| DATA PROVIDED |

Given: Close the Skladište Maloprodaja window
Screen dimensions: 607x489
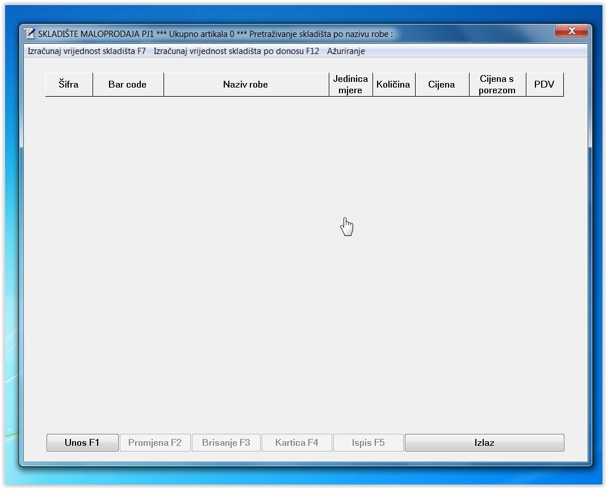Looking at the screenshot, I should 572,31.
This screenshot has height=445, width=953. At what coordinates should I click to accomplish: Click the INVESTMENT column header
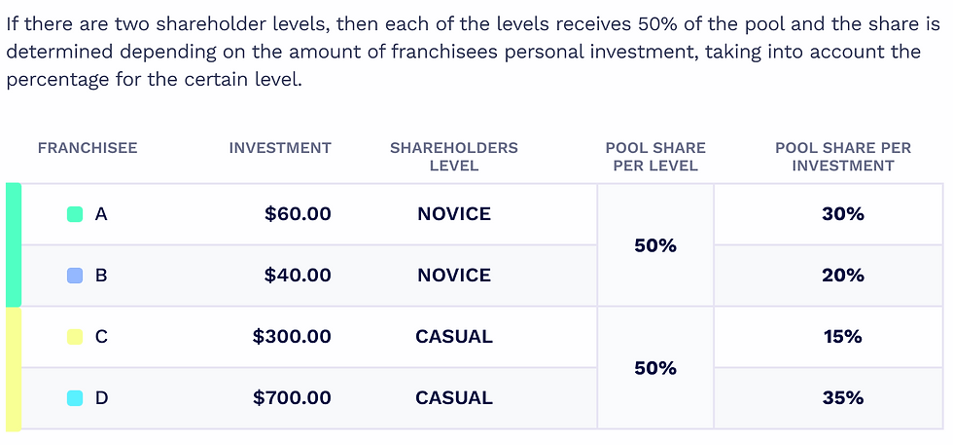280,148
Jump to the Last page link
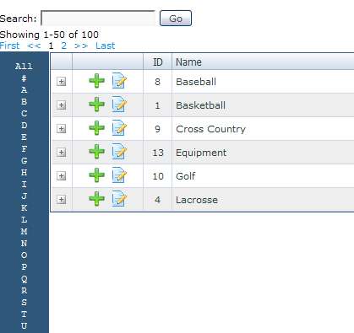Viewport: 354px width, 333px height. click(105, 46)
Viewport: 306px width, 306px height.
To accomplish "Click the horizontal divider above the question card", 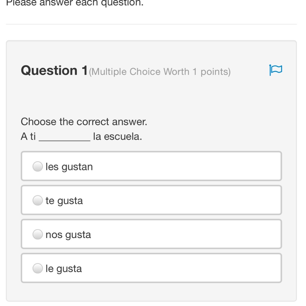I will [x=151, y=24].
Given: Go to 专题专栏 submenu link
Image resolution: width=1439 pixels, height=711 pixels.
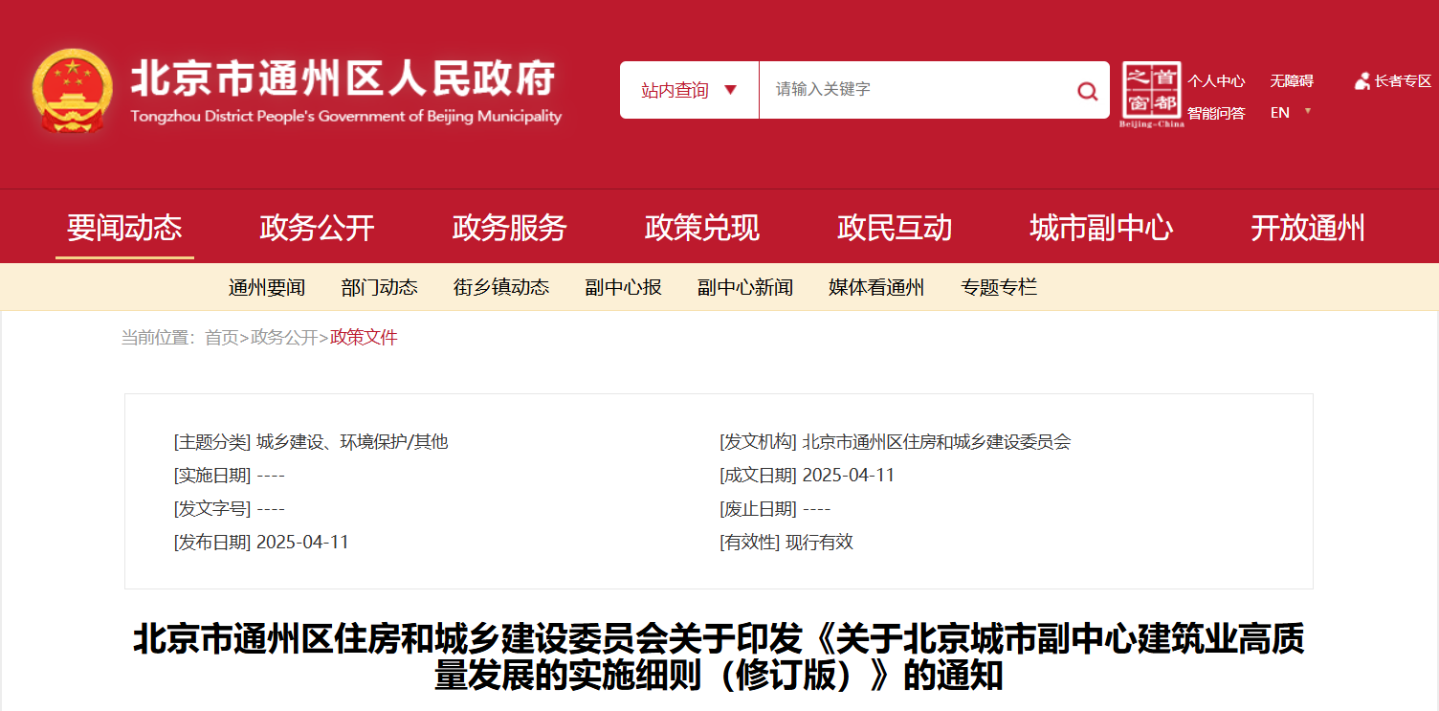Looking at the screenshot, I should pyautogui.click(x=999, y=288).
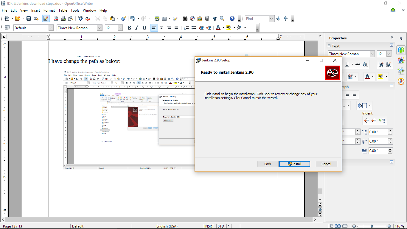
Task: Select the Print File Directly icon
Action: (x=63, y=18)
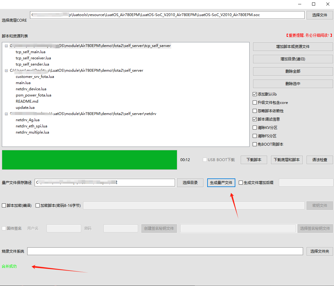Enable 升级文件包含core checkbox
Viewport: 334px width, 286px height.
(255, 103)
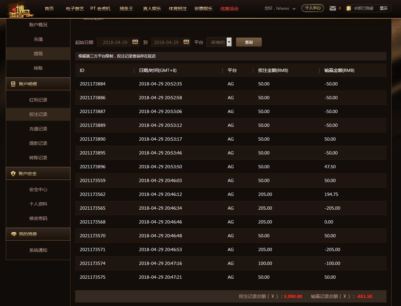Collapse the 账户明细 sidebar section
Screen dimensions: 401x306
point(38,84)
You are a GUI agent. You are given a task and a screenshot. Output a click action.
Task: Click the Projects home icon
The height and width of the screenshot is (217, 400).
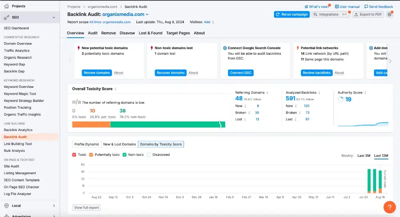7,6
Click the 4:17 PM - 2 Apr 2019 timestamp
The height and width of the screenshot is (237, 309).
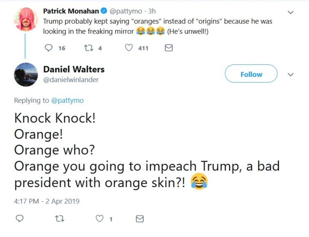[47, 201]
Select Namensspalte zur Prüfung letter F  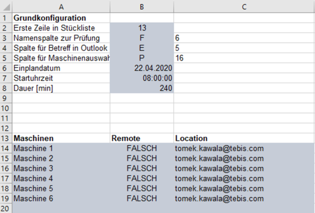142,38
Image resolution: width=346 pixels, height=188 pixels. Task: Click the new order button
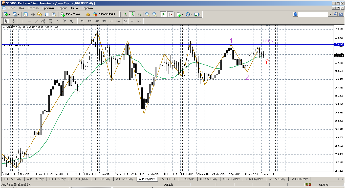tap(70, 15)
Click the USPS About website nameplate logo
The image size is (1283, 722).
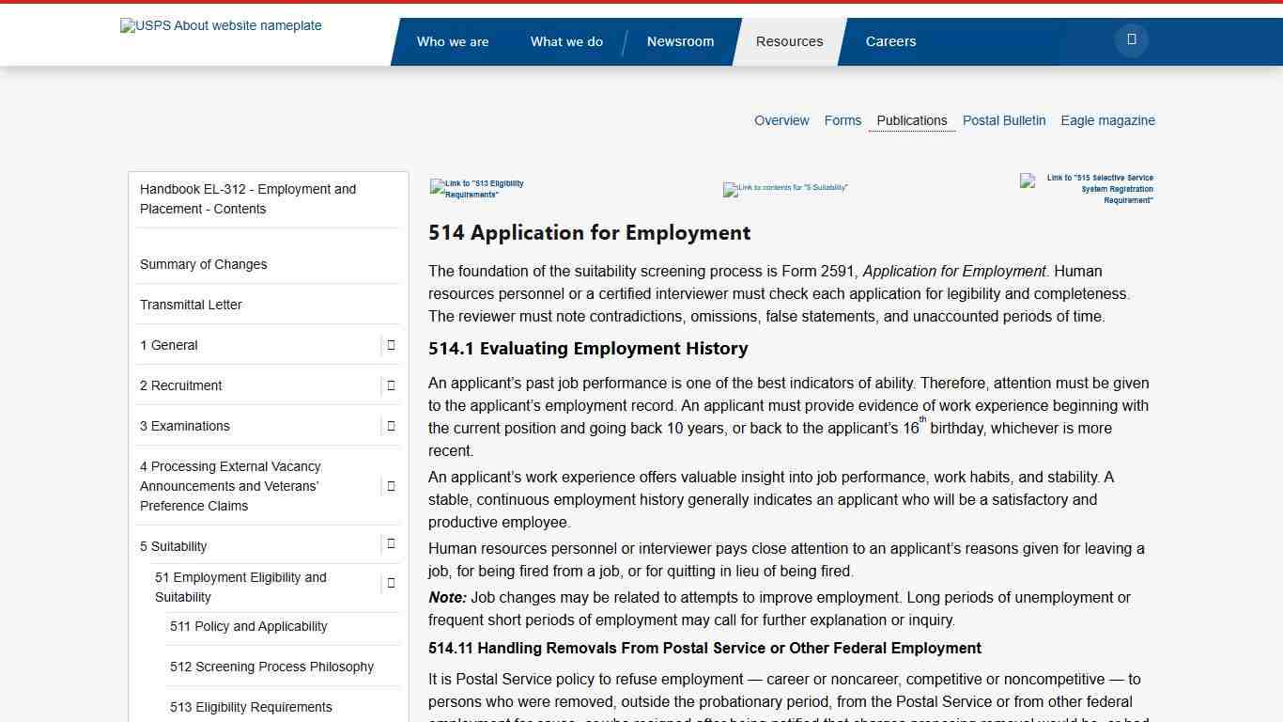[x=220, y=25]
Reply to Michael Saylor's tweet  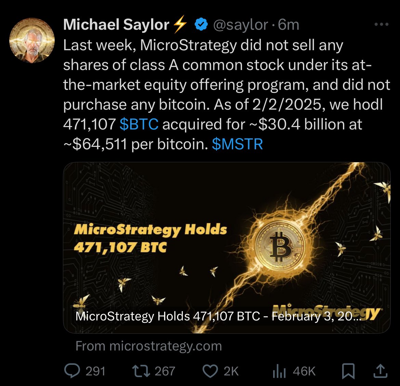pos(73,371)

| EXERCISE BRIEF |
Return exactly the part of the listing above that opens with the line containing "This screenshot has" and closes with the line containing "Viewport: 306px width, 306px height.". Pictures stay out.

| EXERCISE RESPONSE |
This screenshot has height=445, width=953. At what coordinates should I click to accomplish: Click the INVESTMENT column header
280,148
Jump to the Last page link
Viewport: 354px width, 333px height. click(105, 46)
Viewport: 306px width, 306px height.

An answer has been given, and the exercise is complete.